Removing Inactive Administrator Accounts
The Advanced Security module allows you to disable or remove user accounts; however, administrator accounts can only be removed, not disabled. If you do not activate the ASM, this feature is disabled after the trial expires.
EFT executes cleanup procedures every day at 00:00:00 UTC and at service startup. This daily server cleanup removes/disables inactive administrators and user accounts and sends password reset and expiration notifications for every Site.
For Sites defined using the "strict security settings," EFT enables the option to disable or remove inactive accounts automatically, and warn if you attempt to disable that setting. The option to remove administrator accounts will be enabled by default, unless during the setup process you choose not to enable this option. EFT prompts administrators when they login advising them of the potential removal of their account if their login failed due to unknown login name. The removal of accounts is captured in the Auditing and Reporting database for reporting.

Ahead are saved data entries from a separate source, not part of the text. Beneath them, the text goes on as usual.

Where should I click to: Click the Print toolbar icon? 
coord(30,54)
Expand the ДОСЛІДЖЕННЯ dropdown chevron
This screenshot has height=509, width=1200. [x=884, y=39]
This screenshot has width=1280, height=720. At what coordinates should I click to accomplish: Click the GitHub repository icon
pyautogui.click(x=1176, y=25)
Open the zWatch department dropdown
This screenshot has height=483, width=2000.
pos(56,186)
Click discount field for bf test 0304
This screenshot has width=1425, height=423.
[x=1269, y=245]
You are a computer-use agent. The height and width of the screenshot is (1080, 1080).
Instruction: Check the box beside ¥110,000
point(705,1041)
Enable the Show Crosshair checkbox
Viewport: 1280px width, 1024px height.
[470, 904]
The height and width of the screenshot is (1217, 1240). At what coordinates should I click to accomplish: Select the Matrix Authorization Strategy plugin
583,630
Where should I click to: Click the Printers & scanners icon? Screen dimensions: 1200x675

If a user attempts to log in remotely to EFT with an administrator username that does not exist or an incorrect password, a warning message appears in the administration interface.
To remove an administrator account
-
In the administration interface, connect to EFT and click the Server tab.
-
On the Server tab, click the Server node you want to configure, and then click the administration tab.
-
Click the administrator account that you want to delete, then click Remove. A warning prompt appears.
-
Click Yes, then click Apply.
To specify automatic deletion of inactive administrator accounts
-
In the administration interface, connect to EFT and click the Server tab.
-
On the Server tab, click the Server node you want to configure, and then click the administration tab.
-
Click an EFT-managed administrator account, then click Account Policy. The Account Security Settings dialog box appears.
-
Select the Remove administrator accounts after check box, then specify the number of days of inactivity after which to delete the account.
-
Click OK to close the dialog box.
-
Click Apply to save the changes on EFT.
A change in any date-sensitive value resets the calculations. For example, if this feature was configured for 60 days, and you change it to 90 days, the count resets to zero, so that any inactive account that has been inactive for 59 days and was set to be deleted tomorrow, will now not be considered inactive until 90 days from today.